● REQUIREMENTS
• 1. According to the tcpdump bug report, which version of tcpdump were the bugs found in?
• 2. Decide whether each statement agrees with the tcpdump bug report. Answer yes or no for each, and quote the words of the report that decide it.
(a) The forwarded message is dated 15 April 2001.
(b) The writer of the forwarded message calls the bugs highly severe.
(c) The address the message was first sent to sent a reply.
• 3. Write the next part of the tcpdump bug report, picking up after its last line.

● SELECTED EXTRACT
Hello,
I have sent the following to [EMAIL PROTECTED], received no response. Could
someone authoritative at least confirm the existence of the outlined
problems.
Save yourself,
Nergal
Forwarded message:
> Date: Sun, 15 Apr 2001 14:43:49 +0200 (CEST)
> From: Rafal Wojtczuk <[EMAIL PROTECTED]>
> To: [EMAIL PROTECTED]
> Subject: Bugs in tcpdump-3.6.2
> Hello,
> I have found a few security bugs/coding errors in tcpdump-3.6.2 (all
> of them are also present in tcpdump-current). Their severity is not high, yet
> they definitely should be fixed. As the patches are straightforward, I allow
> myself to burden the tcpdump team with their implementation. If the next
> tcpdump version is not planned to be released soon, I would be grateful for
> notifying me when the temporary official patch is ready.
>
> 1) Memory leak.

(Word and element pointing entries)
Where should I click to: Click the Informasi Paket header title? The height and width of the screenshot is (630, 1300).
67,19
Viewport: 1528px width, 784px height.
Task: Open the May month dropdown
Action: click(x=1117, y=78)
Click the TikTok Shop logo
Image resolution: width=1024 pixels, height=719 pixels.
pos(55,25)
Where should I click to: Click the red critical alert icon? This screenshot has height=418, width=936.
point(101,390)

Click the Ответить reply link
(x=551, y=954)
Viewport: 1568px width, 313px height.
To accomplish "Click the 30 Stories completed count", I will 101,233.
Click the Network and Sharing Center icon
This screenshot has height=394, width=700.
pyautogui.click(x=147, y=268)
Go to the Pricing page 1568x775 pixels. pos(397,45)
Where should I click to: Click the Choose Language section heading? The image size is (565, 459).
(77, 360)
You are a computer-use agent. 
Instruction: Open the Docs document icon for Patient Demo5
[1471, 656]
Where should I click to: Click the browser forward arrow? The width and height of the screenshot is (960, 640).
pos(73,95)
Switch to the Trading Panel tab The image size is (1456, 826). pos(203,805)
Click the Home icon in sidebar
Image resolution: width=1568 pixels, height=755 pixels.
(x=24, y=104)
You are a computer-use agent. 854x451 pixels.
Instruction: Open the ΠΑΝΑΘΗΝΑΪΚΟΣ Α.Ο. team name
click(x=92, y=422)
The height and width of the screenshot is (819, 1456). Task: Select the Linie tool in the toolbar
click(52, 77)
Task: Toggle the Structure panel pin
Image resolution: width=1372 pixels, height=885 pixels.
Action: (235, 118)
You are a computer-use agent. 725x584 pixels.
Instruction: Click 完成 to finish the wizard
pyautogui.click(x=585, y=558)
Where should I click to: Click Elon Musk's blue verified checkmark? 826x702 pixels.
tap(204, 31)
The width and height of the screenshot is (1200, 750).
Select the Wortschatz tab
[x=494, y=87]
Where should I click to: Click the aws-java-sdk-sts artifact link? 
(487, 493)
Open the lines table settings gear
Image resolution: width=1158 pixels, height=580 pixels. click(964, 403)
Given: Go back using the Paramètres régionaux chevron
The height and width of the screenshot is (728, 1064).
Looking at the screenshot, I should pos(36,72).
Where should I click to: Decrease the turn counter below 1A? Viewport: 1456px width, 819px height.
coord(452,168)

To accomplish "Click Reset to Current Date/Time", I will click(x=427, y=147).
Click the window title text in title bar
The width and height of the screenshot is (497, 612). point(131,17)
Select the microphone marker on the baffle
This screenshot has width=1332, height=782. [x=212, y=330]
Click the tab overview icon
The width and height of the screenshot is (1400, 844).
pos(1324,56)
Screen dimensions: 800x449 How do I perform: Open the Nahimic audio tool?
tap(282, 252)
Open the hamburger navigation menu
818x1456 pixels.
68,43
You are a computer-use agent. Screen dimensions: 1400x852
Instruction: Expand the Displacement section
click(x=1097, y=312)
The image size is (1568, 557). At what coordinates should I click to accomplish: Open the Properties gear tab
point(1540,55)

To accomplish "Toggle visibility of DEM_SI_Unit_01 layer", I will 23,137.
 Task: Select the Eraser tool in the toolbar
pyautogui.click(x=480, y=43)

● SOLVED PROBLEMS
• 1. tcpdump-3.6.2

• 2.
(a) Yes: "Sun, 15 Apr 2001 14:43:49 +0200 (CEST)"
(b) No: "Their severity is not high"
(c) No: "received no response"

• 3.
> Even when the address resolution is turned off with -n flag, each call to
> getname() (or ipaddr_string()) with a previously unseen IP as an argument
> results in a call to newhnamemem(), which allocates memory. This memory is
> never freed. So, if I flood tcpdump with IP packets with forged source
> addresses (there are 2^32 different addresses possible :) ), tcpdump will
> allocate memory with the rate proportional to the bandwidth. Bad. Also,
> single-linked lists are not too efficient (one could create a list with
> 2^32/HASHNAMESIZE= 1e6 nodes). It is advisable to use a hashing algorithm
> which depends on a pseudo-random parameter (determined at tcpdump startup).
> This parameter should be impossible for an attacker to determine.
>
> 2) Stack buffer oveflow in smi_decode_oid()
> smi_decode_oid() parses data from the network and placed the results in the
> location pointed to by its second argument (named oid). No bounds are
> checked. The offending line 905 (placed in a loop) in print-snmp.c reads:
> oid[(*oidlen)++] = o;
>
> smi_decode_oid() is called e.g. by smi_print_variable():
> static SmiNode *smi_print_variable(struct be *elem)
> {
> unsigned int oid[128], oidlen;
> SmiNode *smiNode = NULL;
> int i;
>
> smi_decode_oid(elem, oid, &oidlen);
> As we see, "oid" array can be overflowed. Remote code execution is
> imaginable.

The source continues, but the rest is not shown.